In late November 2001, this tribal chief contacted us via a mutual friend. He said his people knew where bin Laden was in the Tora Bora mountain range. He agreed to put some of his tribal scouts and horses at our disposal. And on Dec. 11, we set out on horseback for the Tirah Valley, on the south side of Tora Bora, where "Afghan Arab" survivors of U.S. bombing were expected to make their escape. Shortly after we began our journey, a messenger caught up with us and advised us to dismount, as "you will almost certainly be kidnapped for ransom."

Wearing national dress, our party, including a prominent Pakistani-American and two security guards, detoured around the valley to another pass on the border. Upon our return, we stopped off to see the tribal leader. Bin Laden, he informed us, had indeed come out through the Tirah Valley on horseback two days before we got there, on Dec. 9. He and a party of about 50 had turned their horses over to local tribesmen, and continued in 4x4s and SUVs into Peshawar, two hours away.

In this capital of the Northwest Frontier Province, bin Laden found himself surrounded by hundreds of thousands of sympathizers, including Islamist doctors who took care of his respiratory and kidney ailments. The Inter-Services Intelligence Agency knew he had arrived in Peshawar, but presumably this was not reported to Mr. Musharraf. In his interviews, the president invariably says he believes bin Laden died in Tora Bora.
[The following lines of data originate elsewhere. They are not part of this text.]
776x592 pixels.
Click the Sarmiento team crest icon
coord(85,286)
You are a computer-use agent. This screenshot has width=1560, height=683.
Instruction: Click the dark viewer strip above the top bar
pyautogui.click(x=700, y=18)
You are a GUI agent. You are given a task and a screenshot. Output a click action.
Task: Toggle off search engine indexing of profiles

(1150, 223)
During the recent Pakistani election campaign, posters of bin Laden "The Liberator" and "U.S. Go Home" banners at Peshawar were brandished at rallies staged by politico-religious parties.

The reason this anti-American, pro-al Qaeda slum city of 3.5 million was not combed alley by alley, according to the tribal leader, was the fear of triggering a bloodbath. At the Musharraf level, he speculated the reluctance to go after bin Laden may have been the fear the U.S. would lose interest in Pakistan once bin Laden was captured dead or alive and would renege on its post-September 11 economic aid commitments. Much of the anti-Americanism in Pakistan today stems from U.S. diplomatic, economic and military sanctions imposed after the defeated Soviets withdrew from Afghanistan in 1989.
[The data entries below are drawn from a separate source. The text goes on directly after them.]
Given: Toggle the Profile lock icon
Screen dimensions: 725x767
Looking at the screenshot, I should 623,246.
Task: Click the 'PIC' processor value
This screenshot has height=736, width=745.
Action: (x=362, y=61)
The U.S. intelligence community has been aware of the tribal leader's name and reputation, but did not contact him. Deputy Defense Secretary Paul Wolfowitz took his name down on Aug. 4 and said he would look into it. In July, bin laden, according to the chief, moved to Karachi, a sprawling seaport city of 13 million on the Arabian Sea. He lost track of him in Karachi in early November. Members of the chief's tribe who work in Karachi reported he might have left the country in one of the thousands of dhows that ply the waters between Pakistan and the Arabian Peninsula, including Yemen.

Could it be that the intelligence community, already overburdened by the requirements of the coming war on Iraq and the war on terror, is not too interested in a "we've got Osama alive" melodrama that might detract from the current "get Saddam" priority objective? There is also the unspoken fear that a dead or captured bin Laden would trigger hundreds of smaller terrorist incidents worldwide.

For months, U.S. military and CIA agents have been operating with Pakistani troops in the mountains along Pakistan's Western border with Afghanistan, a region hostile to both Pakistani and U.S. forces, where they suspected bin Laden was hiding. Why they ignored a prominent Pakistani tribal leader, a man who has traveled to the U.S., Britain and many other countries in his career, remains a mystery. Members of the president's Foreign Intelligence Advisory Board who were asked by us to pose the question have simply been told, "We'll get back to you on that." They're still waiting.